Ведал об этой страшной тайне и я. Она распирала меня изнутри, споря с моим уже сложившимися понятиями о правде. Но я — ни гу-гу. А то ведь мог и сболтнуть ради всеобщей честности военным нашим квартирантам. Знал же я и об отцовской дьяконовской тайне. Когда в пионеры принимали, требовали говорить всю правду. Чуть было не сыграл я в Павлика Морозова. Но вовремя остановился. Потому что понял так: чужая тайна — не твоя собственность, ею распоряжаться не имеешь права. Это не консервная банка, которую ты нашел. Взял ножик и открыл. Чужая тайна — собственность ее владельца. Пусть ею хозяин распоряжается. А про свои дела секретные я по жизни пробалтывался частенько. И расплачивался горько за это.

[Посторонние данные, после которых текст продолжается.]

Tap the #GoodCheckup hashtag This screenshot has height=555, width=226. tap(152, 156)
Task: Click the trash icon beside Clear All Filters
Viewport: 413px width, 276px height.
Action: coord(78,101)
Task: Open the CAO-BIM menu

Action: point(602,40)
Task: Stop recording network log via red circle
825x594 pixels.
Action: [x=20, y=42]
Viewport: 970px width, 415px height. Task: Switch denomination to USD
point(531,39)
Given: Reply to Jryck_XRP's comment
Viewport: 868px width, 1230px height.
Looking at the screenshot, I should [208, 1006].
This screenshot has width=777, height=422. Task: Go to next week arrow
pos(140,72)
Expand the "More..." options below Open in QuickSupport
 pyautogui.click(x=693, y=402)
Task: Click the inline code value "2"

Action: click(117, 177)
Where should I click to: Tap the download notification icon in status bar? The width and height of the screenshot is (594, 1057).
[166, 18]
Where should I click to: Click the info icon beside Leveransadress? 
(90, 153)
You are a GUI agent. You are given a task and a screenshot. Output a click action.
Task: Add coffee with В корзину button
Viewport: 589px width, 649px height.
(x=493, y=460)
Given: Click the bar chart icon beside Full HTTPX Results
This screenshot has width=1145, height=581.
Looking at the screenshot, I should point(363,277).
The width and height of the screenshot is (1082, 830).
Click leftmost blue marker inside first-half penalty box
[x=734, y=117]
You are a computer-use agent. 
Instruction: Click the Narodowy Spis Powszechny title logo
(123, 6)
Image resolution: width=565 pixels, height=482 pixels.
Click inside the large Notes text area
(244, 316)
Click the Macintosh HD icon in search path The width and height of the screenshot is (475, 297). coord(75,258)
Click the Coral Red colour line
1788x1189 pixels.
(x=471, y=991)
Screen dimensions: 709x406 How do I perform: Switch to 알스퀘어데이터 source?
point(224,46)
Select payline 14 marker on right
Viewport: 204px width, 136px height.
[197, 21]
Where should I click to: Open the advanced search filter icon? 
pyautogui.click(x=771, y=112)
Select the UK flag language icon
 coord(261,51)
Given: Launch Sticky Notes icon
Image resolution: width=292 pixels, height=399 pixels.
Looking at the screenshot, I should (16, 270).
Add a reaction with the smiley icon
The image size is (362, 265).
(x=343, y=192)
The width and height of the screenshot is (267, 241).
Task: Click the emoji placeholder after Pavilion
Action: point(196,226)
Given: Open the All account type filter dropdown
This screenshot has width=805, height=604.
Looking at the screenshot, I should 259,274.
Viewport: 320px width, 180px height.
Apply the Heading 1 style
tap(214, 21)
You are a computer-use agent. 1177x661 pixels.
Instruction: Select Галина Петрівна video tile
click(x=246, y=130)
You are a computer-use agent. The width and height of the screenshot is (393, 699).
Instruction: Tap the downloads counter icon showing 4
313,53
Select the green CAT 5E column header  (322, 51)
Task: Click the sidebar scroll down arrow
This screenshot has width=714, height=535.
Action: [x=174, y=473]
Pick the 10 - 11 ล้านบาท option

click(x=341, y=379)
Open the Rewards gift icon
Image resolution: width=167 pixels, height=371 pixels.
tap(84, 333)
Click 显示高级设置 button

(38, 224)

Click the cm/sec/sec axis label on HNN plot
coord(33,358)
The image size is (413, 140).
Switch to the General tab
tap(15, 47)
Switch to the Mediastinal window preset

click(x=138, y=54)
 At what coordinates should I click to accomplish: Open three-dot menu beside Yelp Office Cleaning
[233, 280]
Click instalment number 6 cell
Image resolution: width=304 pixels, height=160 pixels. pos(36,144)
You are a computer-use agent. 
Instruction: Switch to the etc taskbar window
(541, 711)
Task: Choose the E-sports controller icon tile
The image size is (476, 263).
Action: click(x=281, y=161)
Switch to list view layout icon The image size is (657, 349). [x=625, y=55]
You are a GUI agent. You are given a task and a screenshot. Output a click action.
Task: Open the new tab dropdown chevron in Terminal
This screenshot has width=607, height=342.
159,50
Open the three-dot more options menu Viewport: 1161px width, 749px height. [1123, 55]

Так и просидел подпольщик Коля всю свою молодость, выполз в 60-х после амнистии, с туберкулезом, работал где-то бухгалтером да вскоре и покинул белый свет, от которого прятался всю жизнь в подземелье.
А вот история другого Николая — Нестерова, отцова племянника, тетки Маши сына, двоюродного моего брата и крестного. Незадолго до войны он окончил десятилетку и добровольцем отправился воевать. И вскоре пришла похоронка. Покричали о сыне Степан и Мария, панихиду справили. А в похоронке и место было указано, где сын голову сложил и где земле предан. Ездила тетка Маша в Тверскую область, как немцев отогнали, нашла братскую могилу, порыдала на ней. А уж потом пришло письмо из госпиталя от Николая — жив! Тетка Маша кинулась в поезд, на свиданку покатила.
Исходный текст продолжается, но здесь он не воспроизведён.